For Mays, his mother and three brothers, attending
Tuesday's hearing was a way of standing up for the memory of father
and husband Charlie Mays. That's because Zeigler's latest -- and
perhaps final -- chance for a new trial is based on claims that
Charlie Mays was not an innocent victim, but a killer who was
himself killed by Zeigler in self-defense.
The Mays family
sat silently Tuesday as a lawyer for Zeigler accused Charlie Mays of
taking part in a violent robbery that ended in the deaths of
Zeigler's wife and her parents before Mays was wounded by Zeigler
and then finished off by his accomplices, who
escaped.
"Charlie Mays was one of a group of perpetrators . .
. in a robbery-homicide," defense attorney John Houston Pope told
Orange Circuit Judge Reginald Whitehead in closing arguments of the
two-day hearing.
Assistant State Attorney Jeff Ashton
countered that Zeigler killed his wife and in-laws and then killed
Mays in an attempt to make Mays look like the killer.
Mays,
who went to Zeigler's furniture store that night to pick up a color
television set that was to be a Christmas present to his family, was
not a criminal, Ashton said, and witnesses at Zeigler's 1976 trial
testified to Mays' good character.
"Mr.
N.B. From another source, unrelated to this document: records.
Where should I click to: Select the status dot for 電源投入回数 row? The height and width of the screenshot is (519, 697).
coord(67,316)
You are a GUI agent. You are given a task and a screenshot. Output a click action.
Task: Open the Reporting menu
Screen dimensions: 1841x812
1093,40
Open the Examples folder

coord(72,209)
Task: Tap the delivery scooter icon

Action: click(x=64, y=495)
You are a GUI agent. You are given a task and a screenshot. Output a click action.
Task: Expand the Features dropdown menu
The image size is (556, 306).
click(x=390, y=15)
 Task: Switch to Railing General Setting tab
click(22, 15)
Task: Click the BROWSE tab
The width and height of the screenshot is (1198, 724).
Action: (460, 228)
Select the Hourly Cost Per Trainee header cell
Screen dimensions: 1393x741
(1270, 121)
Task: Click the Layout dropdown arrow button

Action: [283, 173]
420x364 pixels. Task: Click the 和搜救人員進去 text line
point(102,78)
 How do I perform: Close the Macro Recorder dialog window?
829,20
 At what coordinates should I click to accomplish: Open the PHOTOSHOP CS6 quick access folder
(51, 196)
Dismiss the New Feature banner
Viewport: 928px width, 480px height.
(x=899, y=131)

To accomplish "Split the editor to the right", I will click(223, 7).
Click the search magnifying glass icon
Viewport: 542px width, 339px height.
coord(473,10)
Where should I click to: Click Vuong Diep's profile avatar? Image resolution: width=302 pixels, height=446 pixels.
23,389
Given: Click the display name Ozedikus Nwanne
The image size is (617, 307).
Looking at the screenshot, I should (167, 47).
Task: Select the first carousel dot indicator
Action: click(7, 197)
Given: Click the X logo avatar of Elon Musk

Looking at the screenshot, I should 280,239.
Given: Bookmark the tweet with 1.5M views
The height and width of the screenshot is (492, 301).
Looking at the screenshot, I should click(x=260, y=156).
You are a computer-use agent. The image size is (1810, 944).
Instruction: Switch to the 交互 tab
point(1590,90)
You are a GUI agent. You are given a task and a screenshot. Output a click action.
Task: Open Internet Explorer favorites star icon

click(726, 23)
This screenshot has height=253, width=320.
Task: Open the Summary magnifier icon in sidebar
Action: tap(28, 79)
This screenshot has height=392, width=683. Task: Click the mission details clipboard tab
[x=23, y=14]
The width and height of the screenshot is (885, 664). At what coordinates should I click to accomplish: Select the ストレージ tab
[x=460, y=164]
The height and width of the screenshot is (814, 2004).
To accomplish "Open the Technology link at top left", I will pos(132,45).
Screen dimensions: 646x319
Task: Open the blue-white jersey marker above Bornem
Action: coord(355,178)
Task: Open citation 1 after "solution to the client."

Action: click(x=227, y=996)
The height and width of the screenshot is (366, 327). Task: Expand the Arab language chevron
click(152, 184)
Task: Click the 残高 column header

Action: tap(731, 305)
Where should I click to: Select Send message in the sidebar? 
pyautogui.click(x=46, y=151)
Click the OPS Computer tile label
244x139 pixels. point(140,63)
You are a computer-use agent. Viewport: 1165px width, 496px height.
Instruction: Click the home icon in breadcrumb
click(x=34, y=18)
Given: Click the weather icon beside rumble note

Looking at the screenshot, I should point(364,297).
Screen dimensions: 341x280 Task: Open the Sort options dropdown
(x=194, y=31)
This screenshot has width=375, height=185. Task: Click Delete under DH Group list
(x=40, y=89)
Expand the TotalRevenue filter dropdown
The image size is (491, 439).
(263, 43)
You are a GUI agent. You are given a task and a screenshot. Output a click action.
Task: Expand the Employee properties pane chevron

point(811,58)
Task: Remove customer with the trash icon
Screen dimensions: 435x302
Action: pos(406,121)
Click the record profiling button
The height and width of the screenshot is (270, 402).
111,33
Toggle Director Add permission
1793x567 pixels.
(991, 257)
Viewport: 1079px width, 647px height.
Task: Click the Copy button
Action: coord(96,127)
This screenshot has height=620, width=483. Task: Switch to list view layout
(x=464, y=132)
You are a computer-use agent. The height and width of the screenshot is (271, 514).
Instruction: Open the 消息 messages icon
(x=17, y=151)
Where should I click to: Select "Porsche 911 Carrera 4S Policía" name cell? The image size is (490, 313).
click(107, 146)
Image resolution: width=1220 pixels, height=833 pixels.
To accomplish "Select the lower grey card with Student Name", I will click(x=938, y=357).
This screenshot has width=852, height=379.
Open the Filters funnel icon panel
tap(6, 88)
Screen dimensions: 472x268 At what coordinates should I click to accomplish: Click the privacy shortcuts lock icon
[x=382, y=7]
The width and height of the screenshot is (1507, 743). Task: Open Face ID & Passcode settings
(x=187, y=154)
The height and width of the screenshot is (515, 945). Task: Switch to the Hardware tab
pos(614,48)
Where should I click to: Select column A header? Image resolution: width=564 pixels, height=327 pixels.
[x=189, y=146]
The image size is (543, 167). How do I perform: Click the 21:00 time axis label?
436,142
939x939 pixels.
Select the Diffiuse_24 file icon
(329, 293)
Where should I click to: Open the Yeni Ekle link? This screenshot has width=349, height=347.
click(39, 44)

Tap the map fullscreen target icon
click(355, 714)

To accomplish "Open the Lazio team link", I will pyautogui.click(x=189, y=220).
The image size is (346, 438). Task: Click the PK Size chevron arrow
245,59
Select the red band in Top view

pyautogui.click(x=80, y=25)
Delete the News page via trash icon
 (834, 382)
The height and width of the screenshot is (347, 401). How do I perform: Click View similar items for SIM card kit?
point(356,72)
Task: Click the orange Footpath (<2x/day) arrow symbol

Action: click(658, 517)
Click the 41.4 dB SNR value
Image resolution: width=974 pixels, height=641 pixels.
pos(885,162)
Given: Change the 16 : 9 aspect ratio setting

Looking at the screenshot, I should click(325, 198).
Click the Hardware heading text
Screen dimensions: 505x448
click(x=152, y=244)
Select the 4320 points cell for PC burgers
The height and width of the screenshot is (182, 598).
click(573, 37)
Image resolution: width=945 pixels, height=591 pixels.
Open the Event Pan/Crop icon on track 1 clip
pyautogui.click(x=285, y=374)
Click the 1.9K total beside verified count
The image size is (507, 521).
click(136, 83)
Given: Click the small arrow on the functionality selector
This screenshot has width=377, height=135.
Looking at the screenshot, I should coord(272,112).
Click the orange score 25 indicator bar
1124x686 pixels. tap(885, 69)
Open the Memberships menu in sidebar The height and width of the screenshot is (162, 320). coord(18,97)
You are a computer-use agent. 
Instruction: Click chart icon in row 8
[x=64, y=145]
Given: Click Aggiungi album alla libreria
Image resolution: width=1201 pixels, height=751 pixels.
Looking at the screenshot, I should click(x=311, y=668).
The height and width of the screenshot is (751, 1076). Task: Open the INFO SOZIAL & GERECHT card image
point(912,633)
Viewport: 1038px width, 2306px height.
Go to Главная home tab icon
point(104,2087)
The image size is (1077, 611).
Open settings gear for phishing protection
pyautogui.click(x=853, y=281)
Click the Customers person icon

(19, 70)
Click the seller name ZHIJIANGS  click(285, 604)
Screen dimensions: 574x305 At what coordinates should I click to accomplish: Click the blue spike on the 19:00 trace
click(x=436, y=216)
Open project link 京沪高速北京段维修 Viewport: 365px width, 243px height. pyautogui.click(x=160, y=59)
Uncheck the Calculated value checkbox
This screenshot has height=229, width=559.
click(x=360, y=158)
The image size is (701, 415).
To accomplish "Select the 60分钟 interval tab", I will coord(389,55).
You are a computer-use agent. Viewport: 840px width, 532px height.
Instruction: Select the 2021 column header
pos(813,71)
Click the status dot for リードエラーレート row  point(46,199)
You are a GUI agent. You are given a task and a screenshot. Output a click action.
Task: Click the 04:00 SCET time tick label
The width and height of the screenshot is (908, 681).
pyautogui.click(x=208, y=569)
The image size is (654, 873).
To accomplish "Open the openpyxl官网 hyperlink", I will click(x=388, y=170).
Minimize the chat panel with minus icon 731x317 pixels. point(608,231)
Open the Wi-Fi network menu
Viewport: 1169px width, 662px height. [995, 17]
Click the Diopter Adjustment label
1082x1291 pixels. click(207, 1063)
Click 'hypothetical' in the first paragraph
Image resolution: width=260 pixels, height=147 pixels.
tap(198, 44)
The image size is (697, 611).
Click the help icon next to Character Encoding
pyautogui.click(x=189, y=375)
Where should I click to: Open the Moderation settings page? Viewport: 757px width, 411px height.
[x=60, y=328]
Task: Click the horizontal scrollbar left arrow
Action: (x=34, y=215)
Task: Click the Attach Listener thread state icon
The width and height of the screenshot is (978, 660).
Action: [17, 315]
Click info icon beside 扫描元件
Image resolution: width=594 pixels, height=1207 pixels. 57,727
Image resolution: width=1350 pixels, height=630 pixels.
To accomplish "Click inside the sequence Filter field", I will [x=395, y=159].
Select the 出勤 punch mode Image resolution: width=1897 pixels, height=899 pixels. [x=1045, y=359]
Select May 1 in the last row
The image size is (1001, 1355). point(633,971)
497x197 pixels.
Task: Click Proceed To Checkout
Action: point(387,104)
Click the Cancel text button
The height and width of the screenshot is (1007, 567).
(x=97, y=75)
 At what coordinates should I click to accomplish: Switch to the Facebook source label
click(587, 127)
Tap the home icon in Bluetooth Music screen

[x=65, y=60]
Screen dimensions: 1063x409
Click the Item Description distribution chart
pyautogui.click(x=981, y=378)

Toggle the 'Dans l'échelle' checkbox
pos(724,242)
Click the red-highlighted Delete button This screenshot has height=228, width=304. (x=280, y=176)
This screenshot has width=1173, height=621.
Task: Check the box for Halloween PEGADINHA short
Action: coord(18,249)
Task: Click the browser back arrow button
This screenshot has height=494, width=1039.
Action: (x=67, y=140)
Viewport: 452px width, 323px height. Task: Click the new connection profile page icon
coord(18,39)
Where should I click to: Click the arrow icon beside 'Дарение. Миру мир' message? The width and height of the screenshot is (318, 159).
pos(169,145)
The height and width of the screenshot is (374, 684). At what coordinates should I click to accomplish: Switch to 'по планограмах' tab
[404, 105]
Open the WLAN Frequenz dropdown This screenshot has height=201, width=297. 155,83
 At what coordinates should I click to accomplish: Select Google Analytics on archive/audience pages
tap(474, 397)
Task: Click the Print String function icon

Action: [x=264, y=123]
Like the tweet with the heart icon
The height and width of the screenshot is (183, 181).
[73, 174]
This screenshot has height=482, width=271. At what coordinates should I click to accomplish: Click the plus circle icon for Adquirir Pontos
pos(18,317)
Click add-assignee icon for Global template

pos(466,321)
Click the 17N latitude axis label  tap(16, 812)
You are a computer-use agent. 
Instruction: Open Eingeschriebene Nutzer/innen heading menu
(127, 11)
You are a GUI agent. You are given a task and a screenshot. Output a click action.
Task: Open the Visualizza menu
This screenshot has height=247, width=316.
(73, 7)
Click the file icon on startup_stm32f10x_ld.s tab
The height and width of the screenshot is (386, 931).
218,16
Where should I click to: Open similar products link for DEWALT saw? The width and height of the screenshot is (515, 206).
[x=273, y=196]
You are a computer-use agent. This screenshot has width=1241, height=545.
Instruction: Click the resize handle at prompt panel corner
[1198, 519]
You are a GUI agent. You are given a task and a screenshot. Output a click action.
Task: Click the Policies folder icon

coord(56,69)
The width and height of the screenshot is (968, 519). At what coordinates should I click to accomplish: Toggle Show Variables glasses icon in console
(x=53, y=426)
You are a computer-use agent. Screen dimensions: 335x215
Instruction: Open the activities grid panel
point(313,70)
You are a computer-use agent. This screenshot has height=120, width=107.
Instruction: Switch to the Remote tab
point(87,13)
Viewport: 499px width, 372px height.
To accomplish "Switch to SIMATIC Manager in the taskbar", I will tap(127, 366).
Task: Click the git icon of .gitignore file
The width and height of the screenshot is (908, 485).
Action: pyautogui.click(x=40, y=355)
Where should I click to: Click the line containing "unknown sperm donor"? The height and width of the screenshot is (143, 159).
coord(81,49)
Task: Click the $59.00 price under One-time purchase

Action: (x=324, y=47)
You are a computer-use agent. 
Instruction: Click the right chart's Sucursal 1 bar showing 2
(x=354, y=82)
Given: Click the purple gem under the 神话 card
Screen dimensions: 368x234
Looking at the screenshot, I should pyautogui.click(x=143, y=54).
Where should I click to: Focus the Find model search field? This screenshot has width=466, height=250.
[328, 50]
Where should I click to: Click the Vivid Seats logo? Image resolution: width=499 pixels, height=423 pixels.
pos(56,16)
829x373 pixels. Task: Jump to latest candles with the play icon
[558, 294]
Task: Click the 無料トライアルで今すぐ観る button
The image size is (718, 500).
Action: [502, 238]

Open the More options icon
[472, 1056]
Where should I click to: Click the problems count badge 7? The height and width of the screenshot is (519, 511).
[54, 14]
Mays was a good man,"
Ashtold told Whitehead. "A hard-working man with a large
family."
The defense's request for a new trial is based on
new DNA tests on samples of blood found on the clothing of Zeigler
and the victims. The tests, which can positively identify the person
a blood sample came from, weren't developed until years after
Zeigler's trial.
The prosecutor in the 1976 trial told jurors
that a blood stain on the left side of Zeigler's shirt was caused by
Zeigler holding his father-in-law Perry Edwards in a headlock while
bashing in his skull with a heavy metal crank.
DNA tests on
some of the blood on Zeigler's shirt showed that it came not from
Edwards, but from Mays.
Pope said that evidence, and the
finding of some blood from Edwards on May's pants, undermine the
prosecution's case, and would have persuaded Zeigler's jury to clear
him.
"Would this new evidence change the verdict? Yes, it
would," Pope told Whitehead.
Ashton said the DNA tests proved
nothing except that it was Mays and not Edwards that Zeigler might
have been holding in a headlock, and that Mays was killed after
Edwards, which the prosecution had always alleged. Both victims had
extensive head injuries.
Ashton pointed to the other evidence
against Zeigler, including testimony that he bought the guns used in
the killings, that he secretly purchased a large life-insurance
policy on his wife shortly before the killings, and that he tried to
kill and frame an employee that night who escaped and went to the
police, taking with him one of the murder weapons.
"There is
nothing in this [DNA] blood evidence that refutes this at all,"
Ashton said.
Whitehead did not say when he would rule in the
case, but the evidence he must consider includes extensive trial
transcripts thousands of pages long.